The public may believe scientific fraud and sloppiness happens because, say, Big Pharma pushes corrupt studies in their thirst for profits. Cases like that of Cassava Sciences, whose experimental drug for Alzheimer’s disease has been dogged by allegations of fraudulent data, help reinforce that perception.
Meanwhile, some critics accuse scientists of bending the truth to win government grants. That seems to be a theme of angry debates over the origins of the pandemic-causing coronavirus. It’s also true that producing findings that make funders and supporters happy can be a recipe for success.
But in reality, we see far fewer retractions of papers reporting such work than we do of more purely academic studies. Research sponsored by pharmaceutical firms is closely vetted by regulators, whose scrutiny of the data tends to give would-be fakers pause. (An entirely different but no less significant issue is drug companies’ habit of burying studies that don’t reflect well on the products they’re testing.)
The much more important reason researchers cut corners and cheat is bureaucratic: rankings. University rankings such as Times Higher Education’s rely heavily on the number of citations gained by work produced by the institution’s researchers. Yet accumulating citations can be relatively easy to game. The more researchers publish, the more they can be cited — and given current business models, in which authors pay journals anywhere from hundreds of dollars to more than $10,000 to publish their papers and make them available without a subscription, the more publishers earn. When universities move up the rankings, the more top-tier students and faculty they attract — along with more funding.
Finding and flagging fraudulent work is an essential job.
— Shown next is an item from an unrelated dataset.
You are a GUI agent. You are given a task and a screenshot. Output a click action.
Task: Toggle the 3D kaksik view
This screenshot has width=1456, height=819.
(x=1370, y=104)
But it is akin to building more and more sewage treatment plants at the mouths of rivers to prevent ocean pollution. Building more “plants” is urgently needed, but so is changing the incentives — in this case, publish or perish — so that waste doesn’t get into the river far upstream.
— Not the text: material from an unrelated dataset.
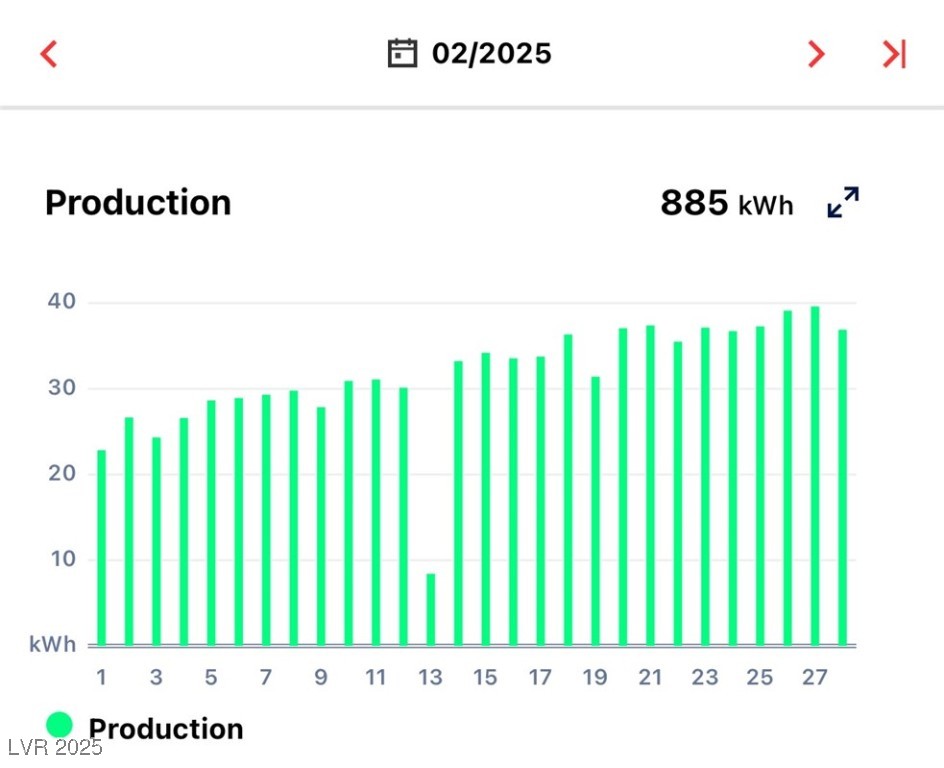Click the x-axis label 11
This screenshot has width=944, height=768.
[x=376, y=678]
Here are three fixes that could have far-reaching impact. First, give government agencies such as the Office of Research Integrity, which has oversight of research funded by the National Institutes of Health, more teeth and better funding. Sen. Bill Cassidy (R-La.) proposed doing that just last month. Second, the too-easily-gamed practice of counting a paper’s citations by other researchers as a metric of quality should be abandoned. Lastly, scientific journals — however painful this might be — should retire the pay-for-play business model that, by charging researchers to publish their work, has the effect of putting the veneer of legitimacy up for sale.
Science is being polluted, and science must fight back.